No entanto, a aposentação à qual a Embaixada faz referência ocorreu em junho, enquanto o problema vem de longa data.
"A falta de pessoal parece uma desculpa. Não é possível que ninguém consiga marcar um horário. Tenho tentado desde o final de 2019 em todos os horários. Gastei muitas horas da minha vida a tentar", relata o publicitário Sergio Conde Cardoso, de 60 anos, cujo passaporte caducou há dois anos, impedindo-o de visitar a irmã nos Estados Unidos.
"Quero estar perto da minha família, mas não posso. Não os vejo há quatro anos. Já perdi uma viagem por estar com o cartão cidadão e com o passaporte vencidos", reclama.

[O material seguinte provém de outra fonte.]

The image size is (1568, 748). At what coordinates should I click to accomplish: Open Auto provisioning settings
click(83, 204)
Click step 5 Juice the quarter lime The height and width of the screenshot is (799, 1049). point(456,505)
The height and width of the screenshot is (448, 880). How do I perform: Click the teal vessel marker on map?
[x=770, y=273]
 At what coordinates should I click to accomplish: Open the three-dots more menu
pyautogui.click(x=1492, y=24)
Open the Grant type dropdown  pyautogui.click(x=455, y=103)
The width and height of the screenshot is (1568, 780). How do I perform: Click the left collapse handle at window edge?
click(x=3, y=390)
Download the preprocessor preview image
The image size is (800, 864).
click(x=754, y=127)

"O problema é anterior à pandemia. Não é de agora porque tem uma funcionária a menos. Sempre trabalharam com poucos horários e com má vontade", critica a professora Karina Díaz, de 49 anos, quem tem tentado ser atendida desde março de 2019. Enquanto isso, o seu cartão cidadão venceu e o passaporte vencerá neste mês.
Para conseguir que a mãe de 74 anos fosse atendida, Karina recorreu a um parente diplomata em Espanha que entrou em contacto com a Embaixada em Buenos Aires. O passaporte português, único documento da mãe para sair do país, estava caducado desde o ano passado, impedindo-a de viajar a Portugal.
"Depois desse caso, abriram um e-mail especial para pessoas maiores de 70 anos, impossibilitadas de sair do país por não poderem renovar os seus passaportes", destaca.
Porém, para si e para os três filhos, não se consegue agendar um atendimento. Em março passado, Karina registou uma queixa no Instituto dos Registos e do Notariado e, em maio, recebeu a confirmação da Secretaria de Estado de Proteção Civil do Ministério da Justiça com a abertura de um processo sobre o que está a acontecer em Buenos Aires.
"Agora, estamos a avaliar viajar a Portugal para avançar porque, através da Embaixada, é impossível. A que ponto chegamos", lamenta Karina.